Environmental educator and best selling author Julie Cantrell recently completed the Strawberry Plains program. “I have always been a nature girl, but learning to identify a vast array of flowers, trees, insects, snakes, and birds has given me an entirely new lens through which to explore the world,” said Cantrell.
Being a naturalist has many benefits. “If you’re a good naturalist, you are always noticing the seasonal changes, observing what species typically exist together, and, most likely, noticing what doesn’t belong,” adds Parker. “We have a lot of invasive species on the Coast, so preventing the spread and recognizing the appearance of a new one is important.”
Audubon staff values the knowledge of the trained naturalist and feels program graduates serve the state and centers well. “As a nature center, our most valued benefit for our investment in the program is the quality, educated volunteer that comes out of the program,” said Kristin Lamberson, native plant specialist at Strawberry Plains. “Our finest pool of volunteers are the ones who have emerged from the naturalist class.”

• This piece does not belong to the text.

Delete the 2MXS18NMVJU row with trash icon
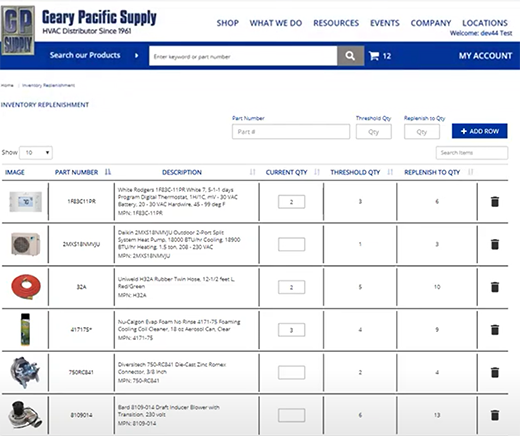Image resolution: width=520 pixels, height=436 pixels. pos(495,244)
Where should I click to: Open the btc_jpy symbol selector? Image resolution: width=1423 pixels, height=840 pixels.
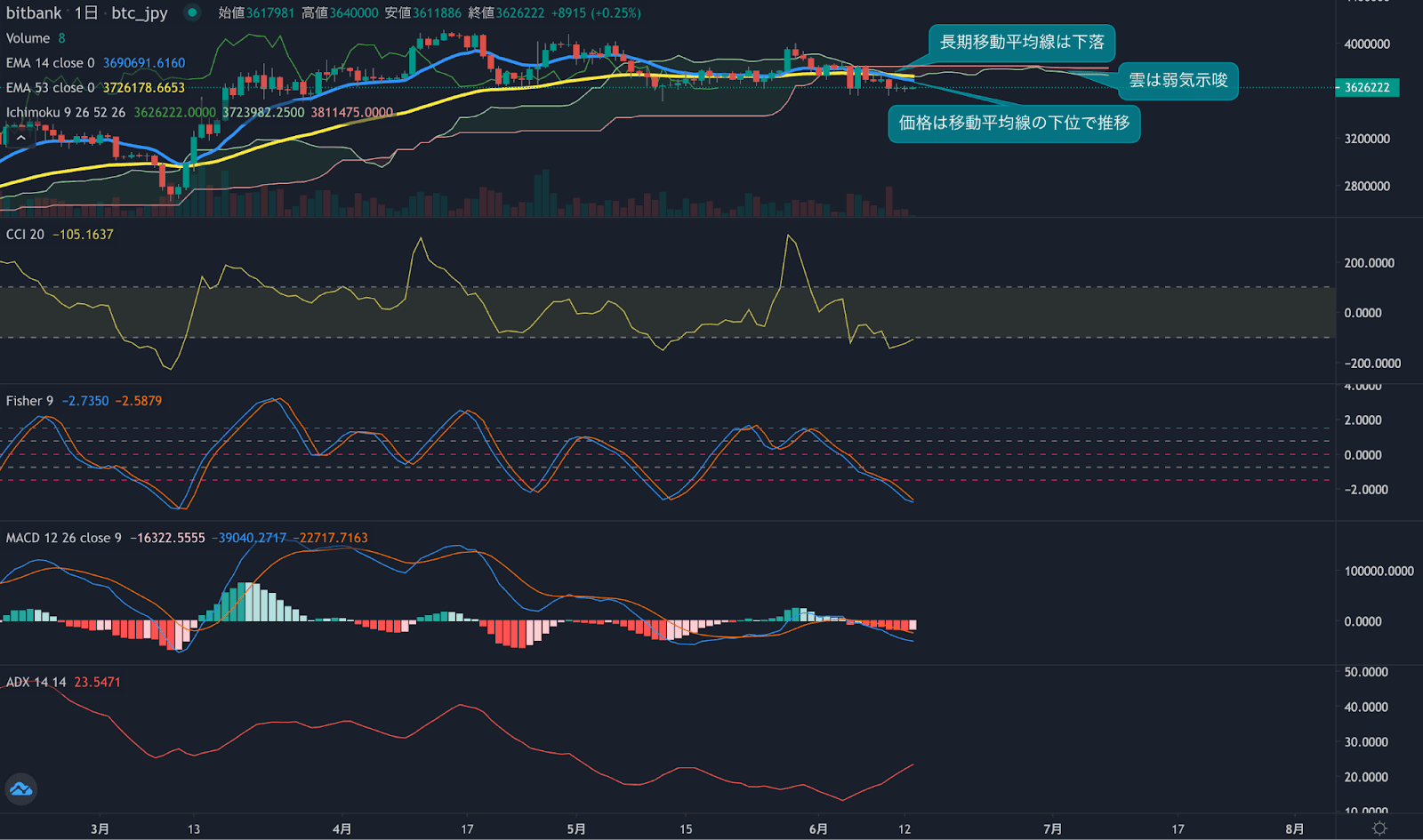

Parker also notes that studies tell us that even minimal exposure to plants or nature is calming and has positive impacts on almost all aspects of our health. “Being a naturalist opens so many interesting opportunities for you – your time outdoors will always be much richer when you are paying attention to which bird makes what call, when the leaves pop out on different plants, when the first monarch butterfly appears in the fall, when the hummingbirds first visit your feeders in the spring.”